Accommodation
Accommodation is plentiful in Trondheim, with a choice of private rooms, two hostels, and a selection of reasonably priced hotels. What’s more, most of the more appealing places are dotted round the city centre, which is precisely where you want to be. The exception is the private rooms booked via the tourist office, which are usually out in the suburbs. These private rooms are good value at around 500–600kr per double per night (400–500kr single), plus a small booking fee.
Bakklandet
Beyond the Bakke bru bridge, tiny Bakklandet is Trondheim’s own “Left Bank”, a one-time working-class district of brightly painted timber houses that now holds a battery of quaint cafés and restaurants, including some of Trondheim’s best. Bakklandet abuts the Gamle Bybro (Old Town Bridge), a quaint wooden structure offering splendid views over Kjøpmannsgata’s eighteenth-century gabled and timbered warehouses, now mostly restaurants and offices.
Eating, drinking and nightlife
As befits Norway’s third city, Trondheim has a good selection of first-rate restaurants serving a variety of cuisines, though the Norwegian places almost always have the gastronomic edge. In particular, there’s a couple of especially fine restaurants in the Bakklandet district, by the eastern end of Gamle Bybro, and a third at the south end of neighbouring Kjøpmannsgata. Bars are dotted all over the city centre, but the weekend scene is at its liveliest on and around Brattørgata and in the Nedre Elvehavn district, where the former municipal shipyard has been turned into a large leisure complex of shops, bars and restaurants. Finally – if needs must – the city’s mobile fast-food stalls are concentrated around Sentralstasjon and along Kongens gate, on either side of Torvet.
Nidaros Domkirke
The goal of Trondheim’s pilgrims in times past was the rambling Nidaros Domkirke, Scandinavia’s largest medieval building, whose copper-green spire and multiple roofs lord it over the south end of Munkegata. Gloriously restored following several fires and the upheavals of the Reformation, the cathedral, which is dedicated to St Olav, remains the focal point of any visit to the city and is best explored in the early morning, when it’s reasonably free of tour groups. In the summertime, there are free English-language guided tours and you can climb the cathedral tower for a panoramic view over the city and its surroundings.

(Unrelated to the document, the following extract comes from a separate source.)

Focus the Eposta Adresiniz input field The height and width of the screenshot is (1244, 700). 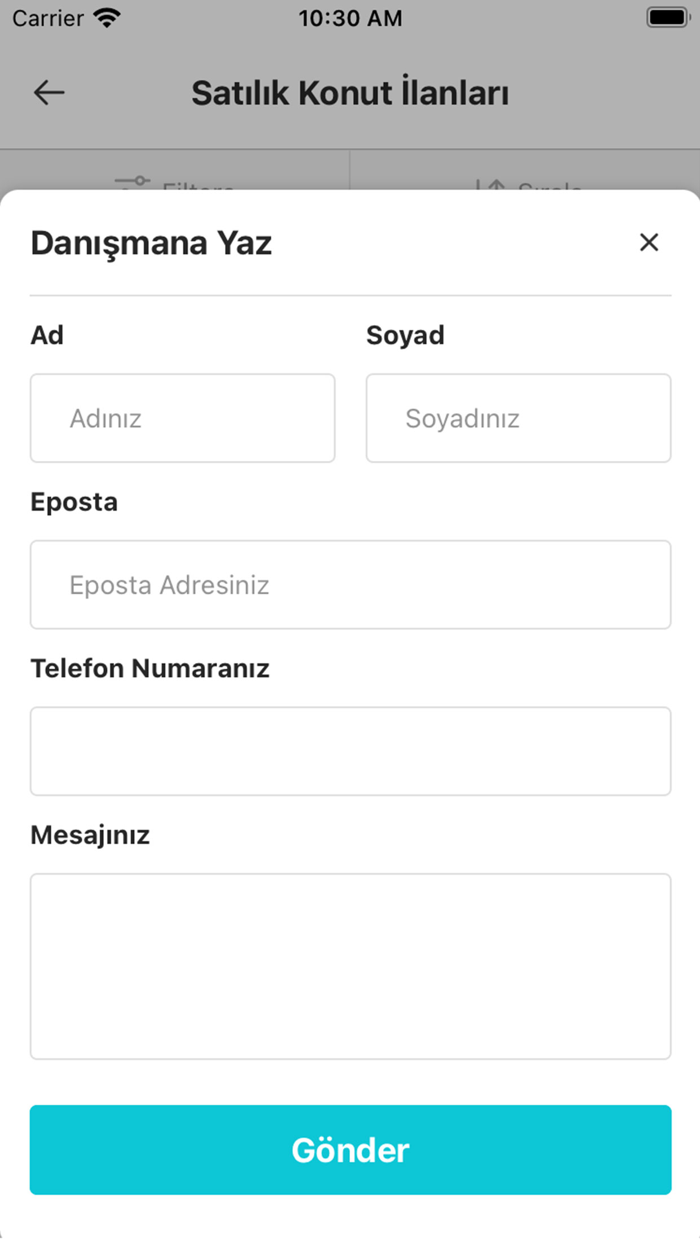(350, 585)
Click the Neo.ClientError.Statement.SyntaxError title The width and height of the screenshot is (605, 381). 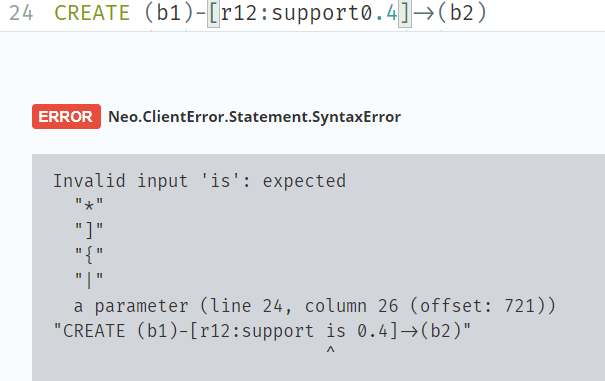click(254, 117)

The crowning glory of this magnificent blue- and green-grey soapstone edifice is its west facade, a soaring cliff-face of finely worked stone sporting a magnificent rose window, rank after rank of pointed arches, biblical, religious and royal figures by the dozen and a fancy set of gargoyles. The west facade and the nave behind may look medieval, but date from the nineteenth century: the originals were erected in the early Gothic style of the early thirteenth century, but they were destroyed by fire in 1719 and what you see today is a painstakingly accurate reconstruction. The fire did not, however, raze the Romanesque transepts, whose heavy hooped windows and dog-tooth decoration were the work of English stonemasons in the twelfth century. English workmen also lent a hand in the thirteenth-century choir, where the arches, flying buttresses and intricate tracery are the epitome of early Gothic – and are reminiscent of contemporaneous churches in England.
The interior
Inside the cathedral, the gloomy half-light hides much of the lofty decorative work, but it is possible to examine the strikingly ascetic early twentieth-century choir screen, whose wooden figures are the work of Gustav Vigeland. Vigeland was also responsible for the adjacent soapstone font, a superb piece of medievalism sporting four bas-reliefs depicting Adam and Eve, John the Baptist baptizing the Christ, the Resurrection and a beguiling Noah and the Ark: Noah peers apprehensively out of his boat, not realizing that the dove, with the telltale branch, is up above. The other item of particular interest is a famous fourteenth-century altar frontal (front panel of an altar painting) displayed in a chapel off the ambulatory, directly behind the high altar. At a time when few Norwegians could read or write, the cult of St Olav had to be promoted visually, and the frontal is the earliest surviving representation of Olav’s life and times. In its centre, Olav looks suitably beatific holding his axe and orb; the top left-hand corner shows the dream Olav had before the Battle of Stiklestad, with Jesus dropping a ladder down to him from heaven. In the next panel down, Olav and his men are shown at prayer before the battle and, in the bottom right-hand corner, Olav meets a sticky end, speared and stabbed by three cruel-looking soldiers. The final panel shows church officials exhuming Olav’s uncorrupted body and declaring his sainthood.
What you won’t see now is the object of the medieval pilgrims’ veneration: St Olav’s silver casket-coffin was taken to Denmark and unceremoniously melted down to be made into coins in 1537.